George Plimpton spent a lifetime stepping into other people’s shoes. It’s only fitting that he’s finally talking about what it was like to walk in his own.
That this is possible, 10 years after his death in 2003 when Plimpton was a robust 76, is due to a treasure trove of audio, video and written archives. Filmmakers Tom Bean and Luke Poling have polished up the best of it in an engaging new documentary aptly titled “Plimpton! Starring George Plimpton as Himself.”
The movie by the writing/directing pair is almost as captivating as their subject. Through liberal use of the source material, much of it courtesy of Plimpton’s widow, Sarah, we’re able to hear the writer-editor’s wry reflections on life, literature and the art of failing fabulously, which he mastered above all else.
That Plimpton was a great storyteller we know from the many books and articles he produced over a lifetime. His talent seemed fully formed from the beginning — a raconteur as riveting when talking about pitching in Yankee Stadium in 1958 as he is opposite Charlie Rose in his later days. “Paper Lion,” his incisive and moving take on football and his stint with the Detroit Lions, gets a deserving star turn in the documentary.
Plimpton’s distinctive voice, familiar to many of us who followed his grand escapades, lends an intimacy, an immediacy to the film. It’s a great trick the filmmakers have pulled off to make us feel as if we’re there sorting through the memories with him. The movie’s editing is especially artful with Maya Hawke and Casey Brooks doing the nipping and tucking.
Much of the film’s appeal is in its understated, yet tightly disciplined, style. It moves quickly through Plimpton’s early years and personal life: His expulsion from the prestigious Exeter Academy. His father a distant and disapproving figure.
A defining moment came on the campaign trail with Robert F. Kennedy. Literally at the candidate’s side in 1968 when Kennedy was gunned down in L.A.'s Ambassador Hotel kitchen, Plimpton never wrote about that day, nor his role in grabbing the gunman, Sirhan Sirhan, in the chaos after. All those years of silence by the most talkative of men make the excerpts from his recorded police deposition all the more powerful.
Of course, we see his well-known lofty literary side as founder of the esteemed Paris Review and friend to the great novelists of the time. One cocktail party snapshot is crowded with literati. Truman Capote, Mario Puzo, William Styron, Gay Talese, Tom Wolfe, Norman Mailer, Ralph Ellison, Gore Vidal — the names pop up on the screen one by one, faces circled, the laughter and the discourse possible to imagine so candid is the shot.
There is some background history about the Paris Review sketched in by childhood friend and co-founder Peter Matthiessen. But the magazine’s relevancy is underscored by simple shots of its cover and its pages — an author’s name, a story title, and then another and another.
It is a hit parade of novelists, their works and their words showcased by the Review, topped by Hemingway, Plimpton’s idol. Excitement animates his voice in the remembering of the interview he did with “Papa” in Spain in the 1950s.

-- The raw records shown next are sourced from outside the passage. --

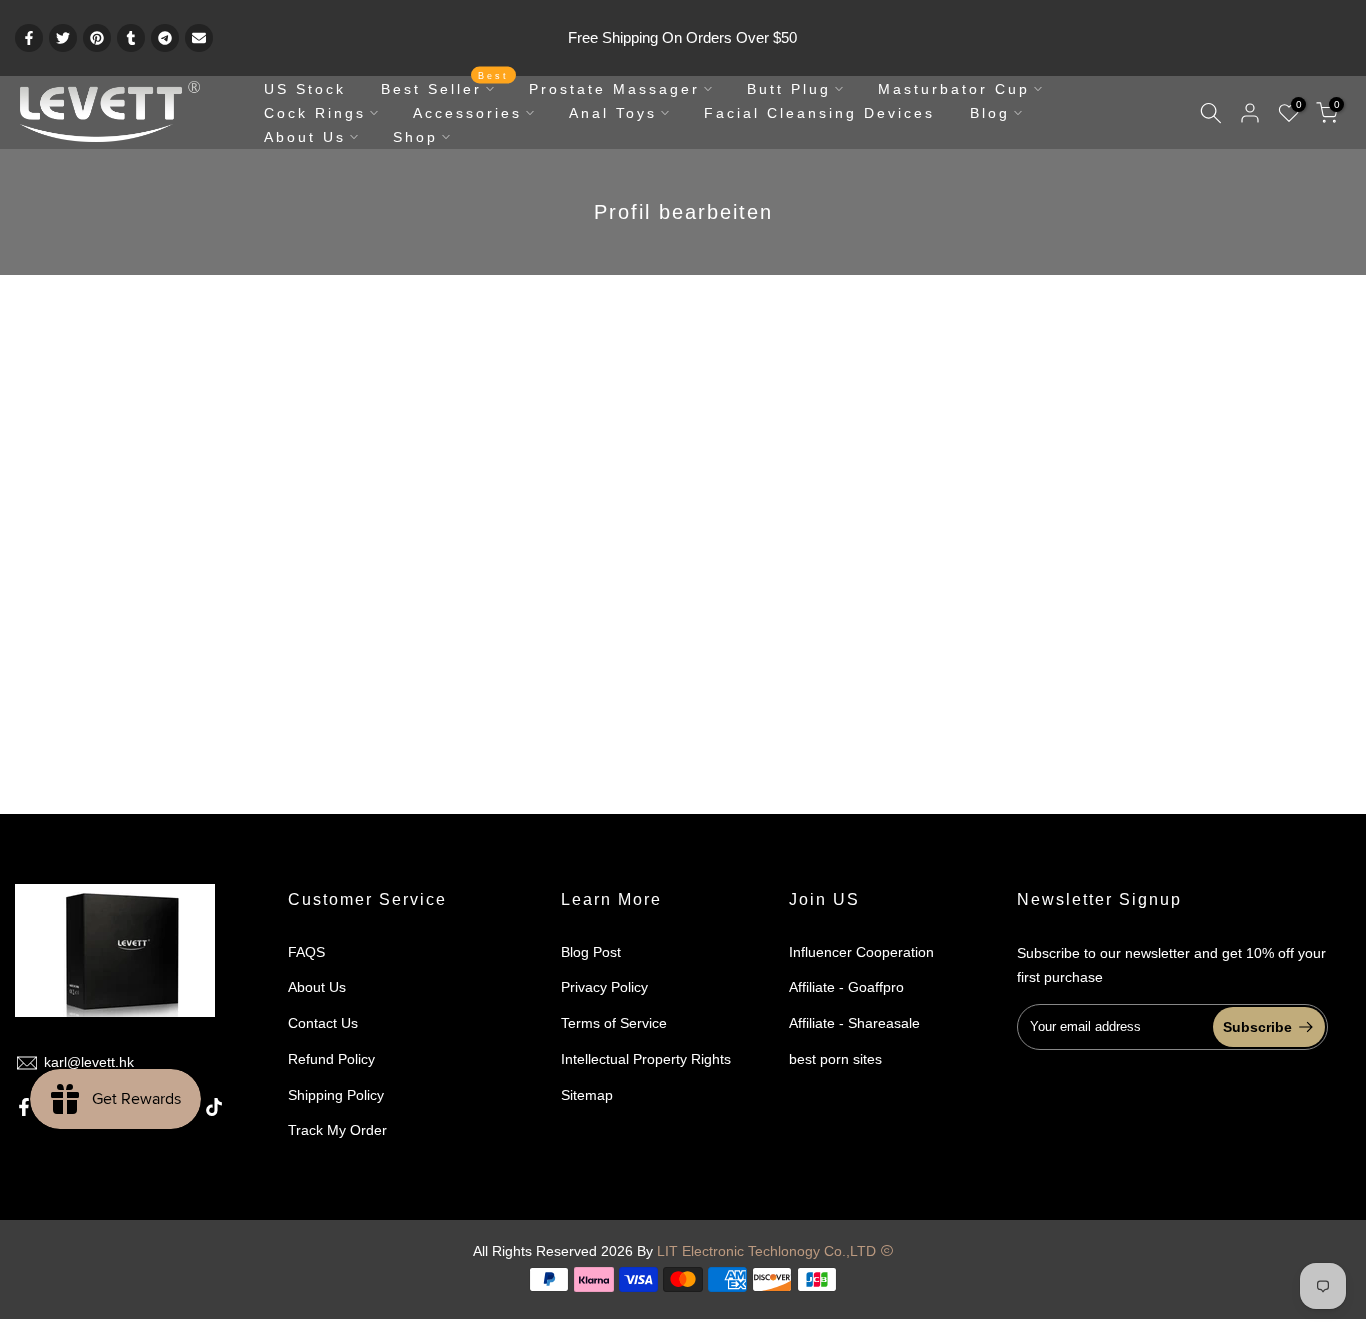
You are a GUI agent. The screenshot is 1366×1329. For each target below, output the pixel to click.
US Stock (305, 89)
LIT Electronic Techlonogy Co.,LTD (766, 1251)
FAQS (306, 952)
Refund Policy (331, 1059)
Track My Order (337, 1130)
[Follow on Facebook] (24, 1107)
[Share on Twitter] (63, 38)
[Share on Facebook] (29, 38)
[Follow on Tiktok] (214, 1107)
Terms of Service (614, 1023)
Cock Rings (315, 113)
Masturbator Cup (954, 89)
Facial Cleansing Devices (819, 113)
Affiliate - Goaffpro (846, 987)
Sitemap (587, 1095)
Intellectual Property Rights (646, 1059)
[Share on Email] (199, 38)
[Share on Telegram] (165, 38)
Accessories (467, 113)
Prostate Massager (614, 89)
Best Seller (445, 87)
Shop (415, 137)
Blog (990, 113)
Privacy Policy (604, 987)
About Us (305, 137)
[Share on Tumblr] (131, 38)
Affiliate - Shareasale (854, 1023)
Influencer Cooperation (861, 952)
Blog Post (591, 952)
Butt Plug (789, 89)
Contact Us (323, 1023)
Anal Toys (613, 113)
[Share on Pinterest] (97, 38)
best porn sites (835, 1059)
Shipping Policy (336, 1095)
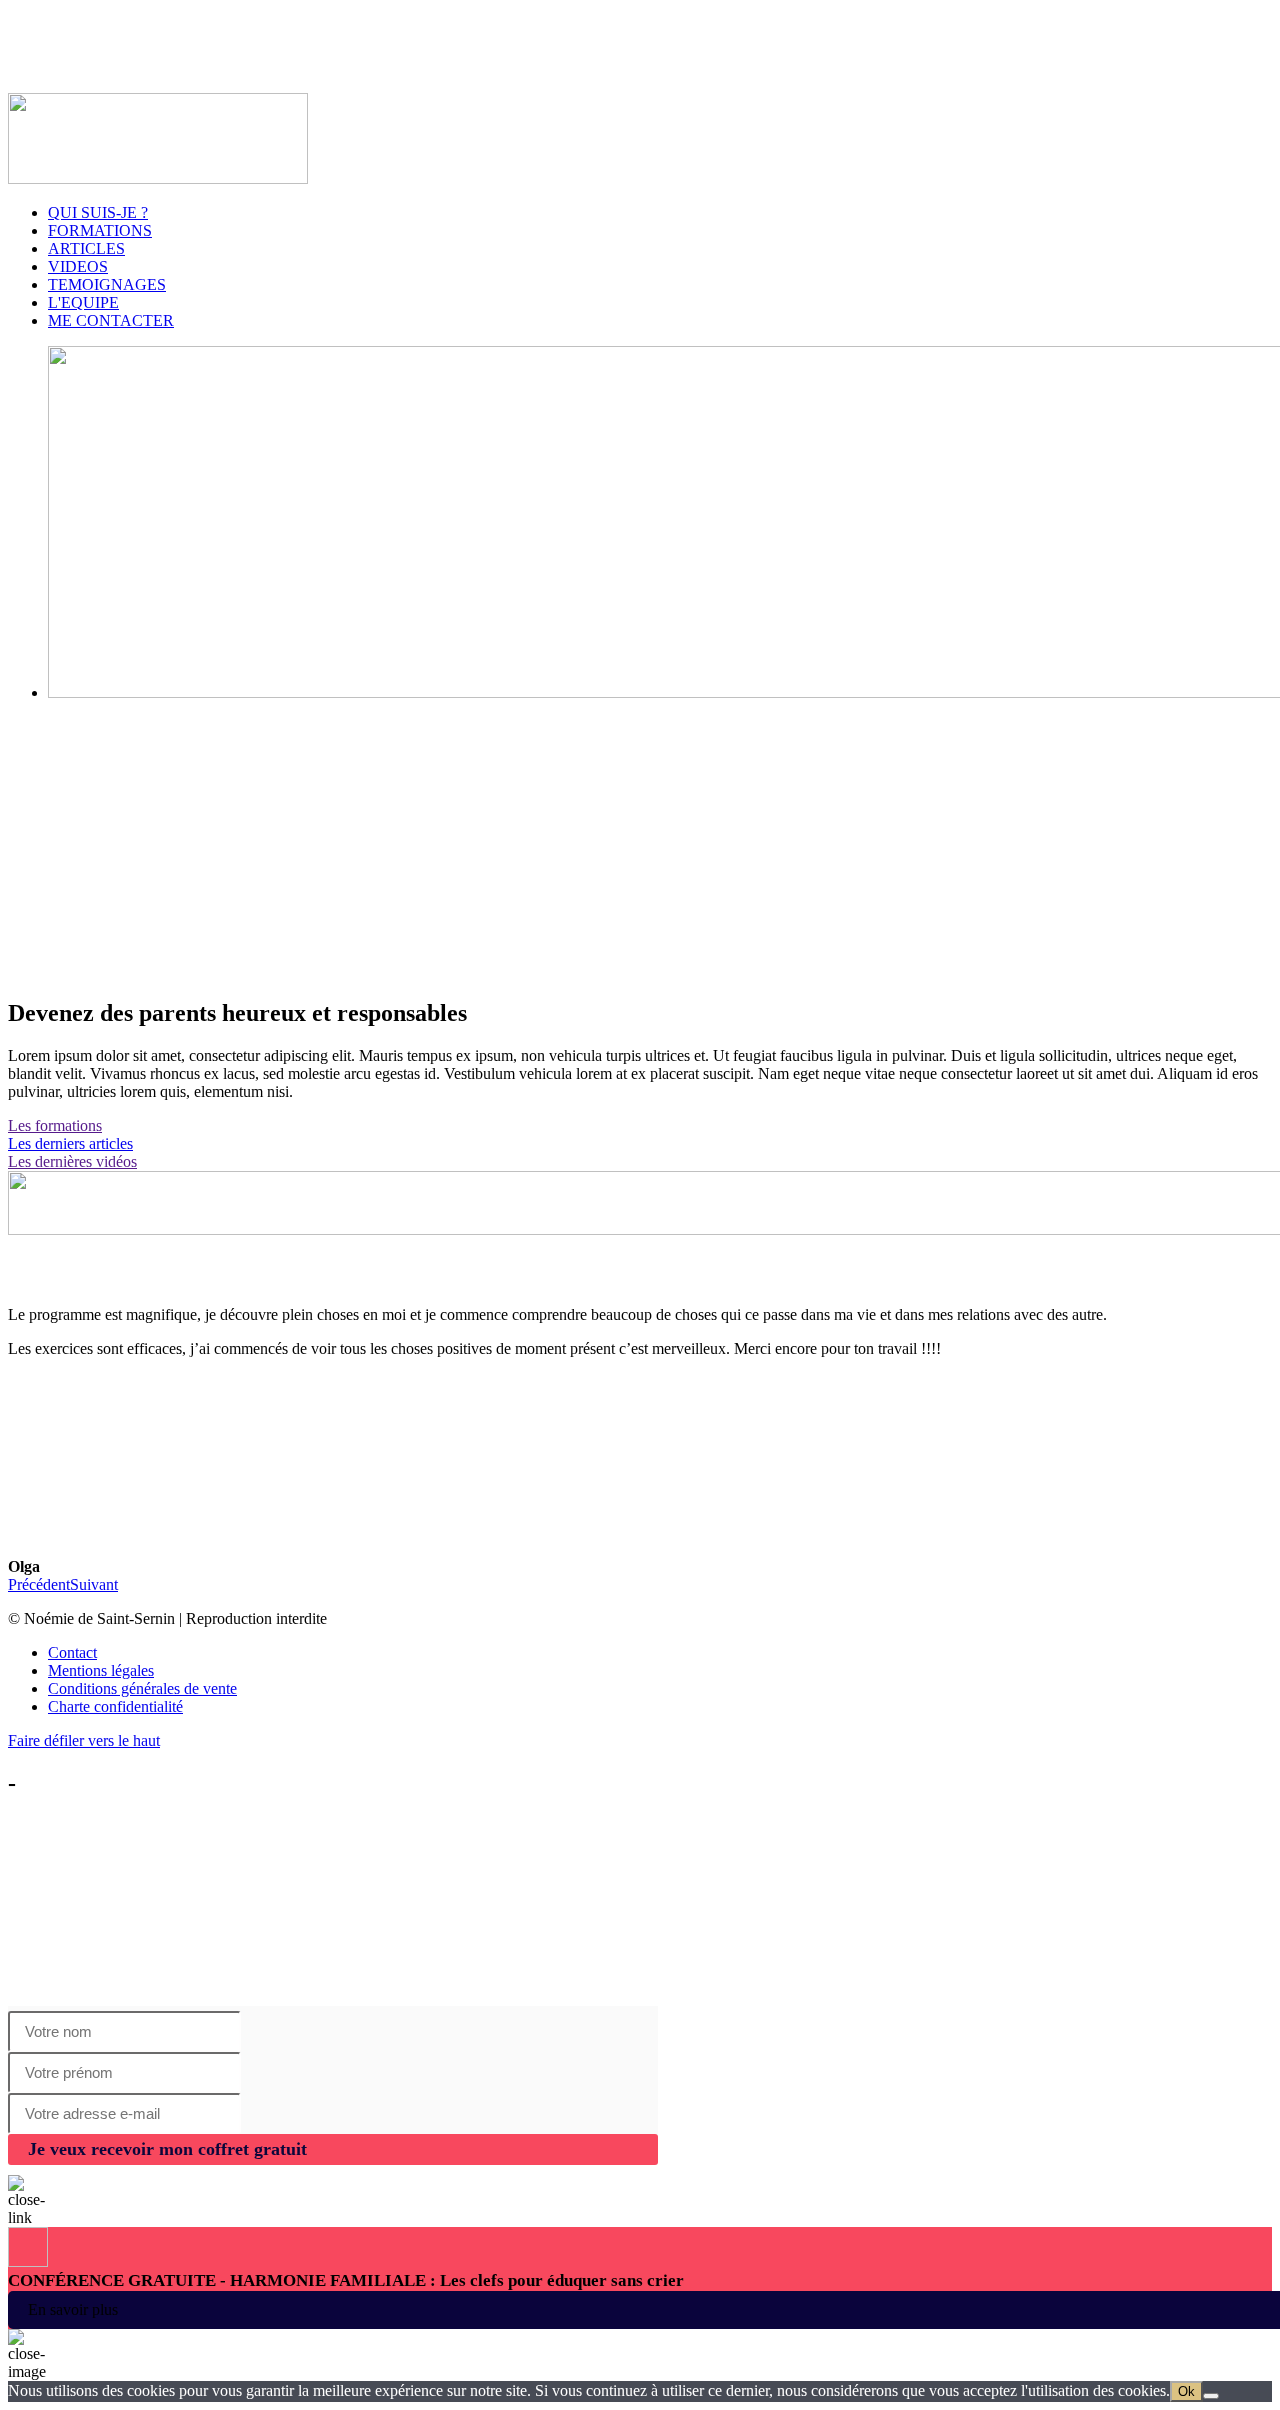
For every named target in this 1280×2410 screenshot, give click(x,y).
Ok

But it is his labored attempts at football, baseball, hockey, swimming, the trapeze, the triangle and so much more — many chronicled in TV specials as well as on page — that will be remembered best. Plimpton called it participatory journalism, but in a sense, Plimpton was the original reality star.
The film captures the way he wrote about his defeats and deficiencies in glorious detail. He proved to have an equally keen eye for how the stars of the various games and gambits he tackled talked, looked, practiced, performed, fought, fell and felt. Winning was never Plimpton’s endgame, understanding was.
Though he may have sought to illuminate, that he craved the spotlight becomes abundantly clear in interviews with his family. As his first wife, Freddy, says, the party never stopped.
He was an unlikely daredevil, which is perhaps what makes it so riveting to watch the old footage even now. Tall, lanky and stylish, Plimpton had the look of someone who’s nose was never bloodied. Yet there he is in one clip, decked out in boxing trunks stepping into the ring with Archie Moore in 1959, the reigning light heavyweight champion of the world.
Bookending the film is his legendary ascent — in pinkish tights — up the wobbly rope ladder to a platform nearly topping the big top. It is stomach churning and comical to watch him teetering slightly as he waits to grab the swinging trapeze.
Plimpton’s self-awareness comes through again and again in the film, which does a good job of mirroring his slightly mocking tone. It is there as he talks about being a “zero,” the number his jersey carried whether on the ice with Boston Bruins or on a bench during a Detroit Lions game. As he says, reading an excerpt from “Paper Lion,” it wouldn’t do to have an ordinary guy succeed.
Though athletes were his specialty, Plimpton’s observations about our fascination with the famous resonates far more broadly. He understood the “it” factor earlier and better than most. He tried it on for size.
Becoming “it” for a moment was his greatest role. Beautifully captured in the documentary, being Plimpton was never quite enough.